DATA RECORDS:

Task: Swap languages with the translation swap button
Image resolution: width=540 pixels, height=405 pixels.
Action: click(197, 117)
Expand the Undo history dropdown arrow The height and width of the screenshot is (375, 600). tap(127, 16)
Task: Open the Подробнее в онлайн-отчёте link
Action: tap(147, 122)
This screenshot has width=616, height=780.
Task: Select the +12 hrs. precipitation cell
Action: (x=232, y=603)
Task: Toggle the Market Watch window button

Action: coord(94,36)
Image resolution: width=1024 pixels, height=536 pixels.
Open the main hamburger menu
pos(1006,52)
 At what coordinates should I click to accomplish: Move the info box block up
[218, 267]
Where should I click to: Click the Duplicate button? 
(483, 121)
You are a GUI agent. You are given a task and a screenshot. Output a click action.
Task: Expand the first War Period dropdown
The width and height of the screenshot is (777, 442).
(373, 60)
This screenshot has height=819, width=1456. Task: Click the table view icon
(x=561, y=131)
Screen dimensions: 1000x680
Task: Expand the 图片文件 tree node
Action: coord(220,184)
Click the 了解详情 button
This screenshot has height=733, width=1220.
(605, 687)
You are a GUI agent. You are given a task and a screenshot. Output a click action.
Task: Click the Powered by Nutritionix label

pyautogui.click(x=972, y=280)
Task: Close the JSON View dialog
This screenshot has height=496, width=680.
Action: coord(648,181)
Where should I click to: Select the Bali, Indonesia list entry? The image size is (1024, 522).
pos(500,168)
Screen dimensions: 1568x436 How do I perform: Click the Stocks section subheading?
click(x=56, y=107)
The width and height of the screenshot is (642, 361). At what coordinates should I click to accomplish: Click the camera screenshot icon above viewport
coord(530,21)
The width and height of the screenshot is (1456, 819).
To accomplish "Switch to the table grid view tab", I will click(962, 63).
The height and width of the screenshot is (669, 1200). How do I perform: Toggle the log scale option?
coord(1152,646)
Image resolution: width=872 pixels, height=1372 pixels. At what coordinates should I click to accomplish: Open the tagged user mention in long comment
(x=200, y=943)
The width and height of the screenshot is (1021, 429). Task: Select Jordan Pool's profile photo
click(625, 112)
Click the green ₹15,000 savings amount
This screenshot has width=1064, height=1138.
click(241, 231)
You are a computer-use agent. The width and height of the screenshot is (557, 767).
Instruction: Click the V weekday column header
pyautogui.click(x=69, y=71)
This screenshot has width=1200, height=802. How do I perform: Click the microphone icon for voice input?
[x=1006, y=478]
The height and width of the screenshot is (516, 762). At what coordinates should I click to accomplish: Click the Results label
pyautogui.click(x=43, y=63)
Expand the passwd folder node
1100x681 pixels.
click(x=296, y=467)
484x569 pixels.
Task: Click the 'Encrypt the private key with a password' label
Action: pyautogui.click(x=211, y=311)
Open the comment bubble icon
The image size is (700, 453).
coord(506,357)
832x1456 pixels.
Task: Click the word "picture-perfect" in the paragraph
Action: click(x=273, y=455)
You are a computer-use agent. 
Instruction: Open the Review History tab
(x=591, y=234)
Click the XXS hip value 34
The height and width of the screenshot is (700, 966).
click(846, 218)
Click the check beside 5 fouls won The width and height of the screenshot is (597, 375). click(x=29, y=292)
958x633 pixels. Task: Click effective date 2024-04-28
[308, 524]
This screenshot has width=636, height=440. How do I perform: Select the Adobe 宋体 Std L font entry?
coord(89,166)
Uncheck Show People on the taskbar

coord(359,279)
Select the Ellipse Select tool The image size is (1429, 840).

WHAT YOU ARE ASKED TO DO: Copy each record above so that no word or mark differs.

WRITTEN RESPONSE:
Task: Swap languages with the translation swap button
Image resolution: width=540 pixels, height=405 pixels.
Action: click(197, 117)
Expand the Undo history dropdown arrow The height and width of the screenshot is (375, 600). tap(127, 16)
Task: Open the Подробнее в онлайн-отчёте link
Action: tap(147, 122)
This screenshot has width=616, height=780.
Task: Select the +12 hrs. precipitation cell
Action: (x=232, y=603)
Task: Toggle the Market Watch window button

Action: coord(94,36)
Image resolution: width=1024 pixels, height=536 pixels.
Open the main hamburger menu
pos(1006,52)
 At what coordinates should I click to accomplish: Move the info box block up
[218, 267]
Where should I click to: Click the Duplicate button? 
(483, 121)
You are a GUI agent. You are given a task and a screenshot. Output a click action.
Task: Expand the first War Period dropdown
The width and height of the screenshot is (777, 442).
(373, 60)
This screenshot has height=819, width=1456. Task: Click the table view icon
(x=561, y=131)
Screen dimensions: 1000x680
Task: Expand the 图片文件 tree node
Action: coord(220,184)
Click the 了解详情 button
This screenshot has height=733, width=1220.
(605, 687)
You are a GUI agent. You are given a task and a screenshot. Output a click action.
Task: Click the Powered by Nutritionix label

pyautogui.click(x=972, y=280)
Task: Close the JSON View dialog
This screenshot has height=496, width=680.
Action: coord(648,181)
Where should I click to: Select the Bali, Indonesia list entry? The image size is (1024, 522).
pos(500,168)
Screen dimensions: 1568x436 How do I perform: Click the Stocks section subheading?
click(x=56, y=107)
The width and height of the screenshot is (642, 361). At what coordinates should I click to accomplish: Click the camera screenshot icon above viewport
coord(530,21)
The width and height of the screenshot is (1456, 819).
To accomplish "Switch to the table grid view tab", I will click(962, 63).
The height and width of the screenshot is (669, 1200). How do I perform: Toggle the log scale option?
coord(1152,646)
Image resolution: width=872 pixels, height=1372 pixels. At what coordinates should I click to accomplish: Open the tagged user mention in long comment
(x=200, y=943)
The width and height of the screenshot is (1021, 429). Task: Select Jordan Pool's profile photo
click(625, 112)
Click the green ₹15,000 savings amount
This screenshot has width=1064, height=1138.
click(241, 231)
You are a computer-use agent. The width and height of the screenshot is (557, 767).
Instruction: Click the V weekday column header
pyautogui.click(x=69, y=71)
This screenshot has width=1200, height=802. How do I perform: Click the microphone icon for voice input?
[x=1006, y=478]
The height and width of the screenshot is (516, 762). At what coordinates should I click to accomplish: Click the Results label
pyautogui.click(x=43, y=63)
Expand the passwd folder node
1100x681 pixels.
click(x=296, y=467)
484x569 pixels.
Task: Click the 'Encrypt the private key with a password' label
Action: pyautogui.click(x=211, y=311)
Open the comment bubble icon
The image size is (700, 453).
coord(506,357)
832x1456 pixels.
Task: Click the word "picture-perfect" in the paragraph
Action: click(x=273, y=455)
You are a computer-use agent. 
Instruction: Open the Review History tab
(x=591, y=234)
Click the XXS hip value 34
The height and width of the screenshot is (700, 966).
click(846, 218)
Click the check beside 5 fouls won The width and height of the screenshot is (597, 375). click(x=29, y=292)
958x633 pixels. Task: Click effective date 2024-04-28
[308, 524]
This screenshot has width=636, height=440. How do I perform: Select the Adobe 宋体 Std L font entry?
coord(89,166)
Uncheck Show People on the taskbar

coord(359,279)
Select the Ellipse Select tool The image size is (1429, 840).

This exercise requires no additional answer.